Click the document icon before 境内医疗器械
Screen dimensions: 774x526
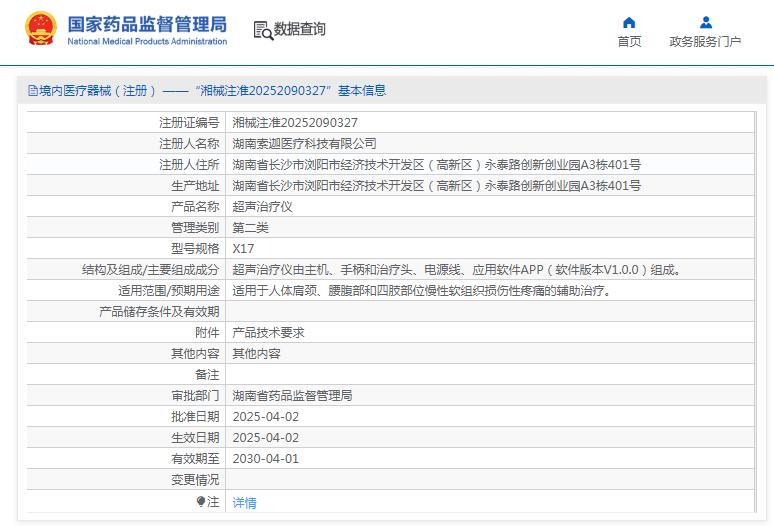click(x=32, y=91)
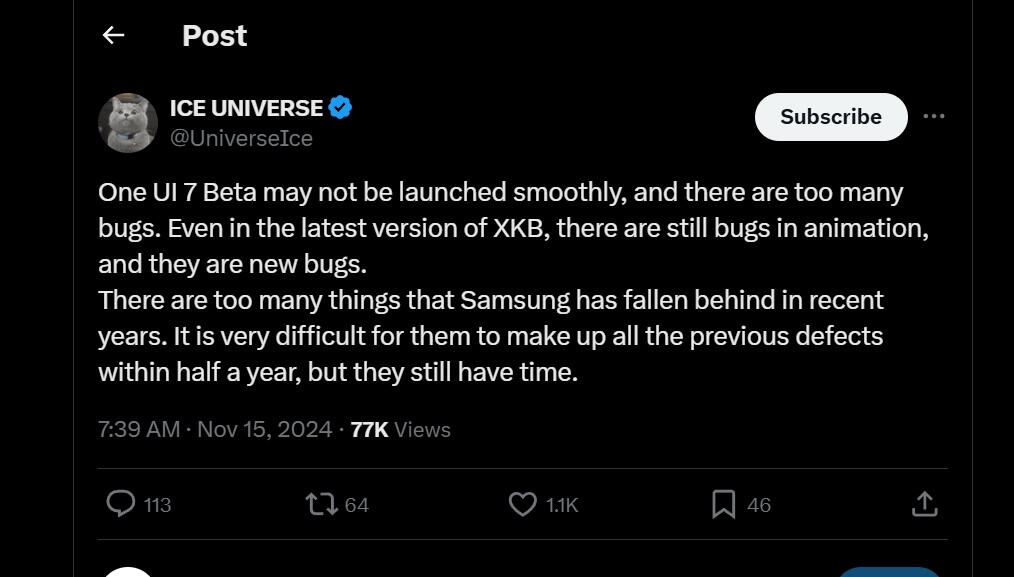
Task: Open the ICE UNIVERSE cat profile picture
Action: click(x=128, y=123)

---

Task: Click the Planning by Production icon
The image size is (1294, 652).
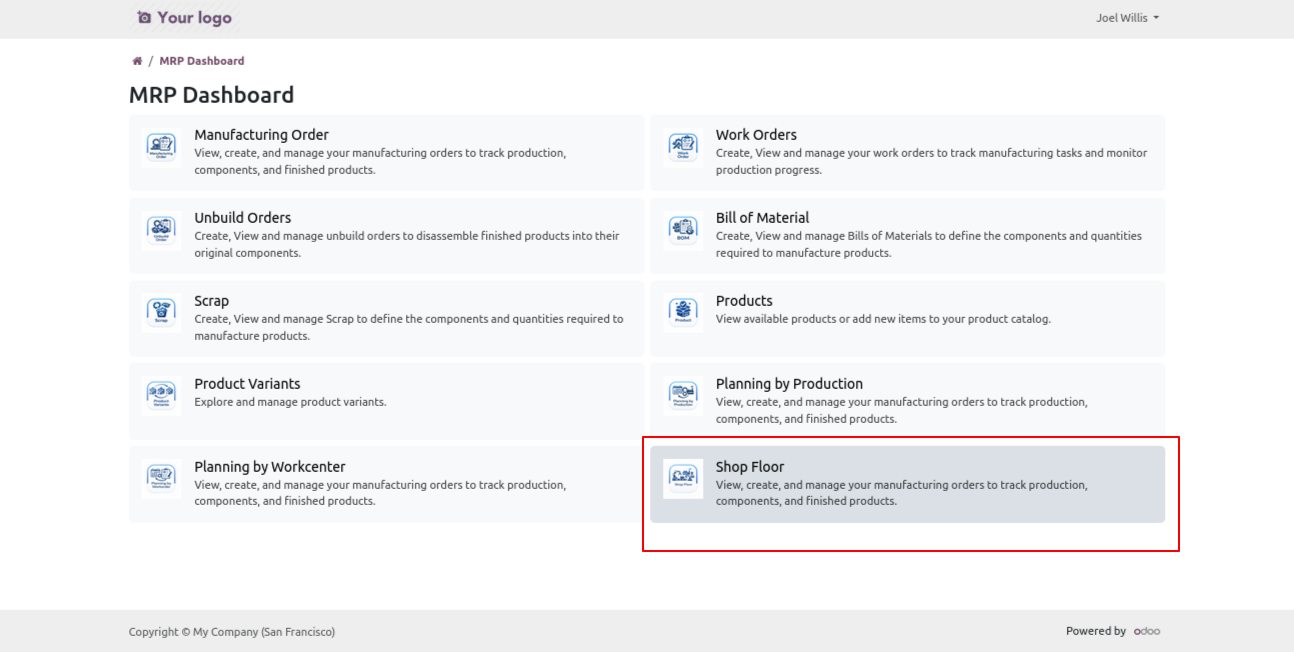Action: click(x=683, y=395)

---

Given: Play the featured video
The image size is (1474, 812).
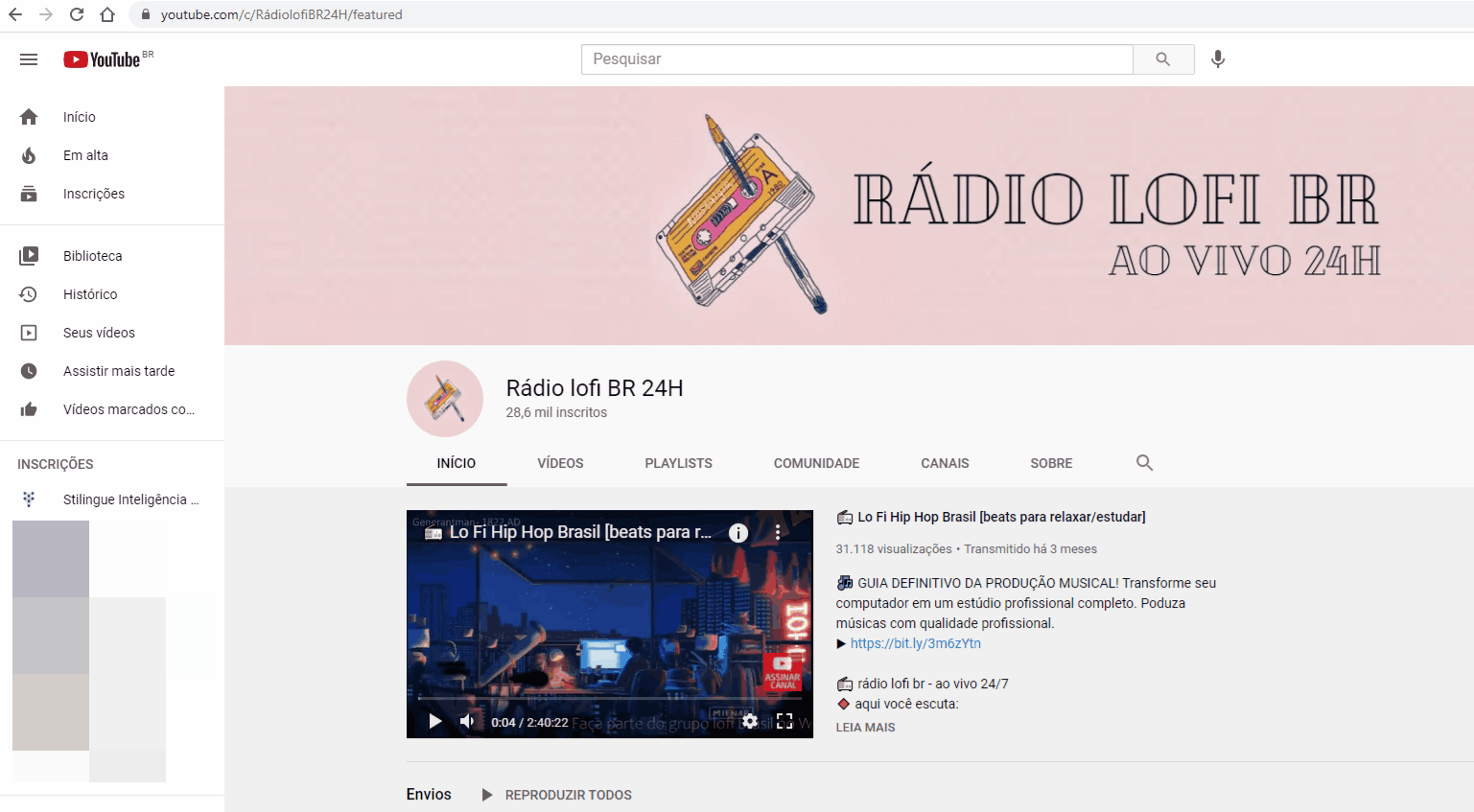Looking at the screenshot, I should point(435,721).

---

- _TO DO_
Pick out the lines above that hold the string "icon" and show them.

- _RESULT OF THIS EXERCISE_
Click the document icon before 境内医疗器械
Task: Click the Planning by Production icon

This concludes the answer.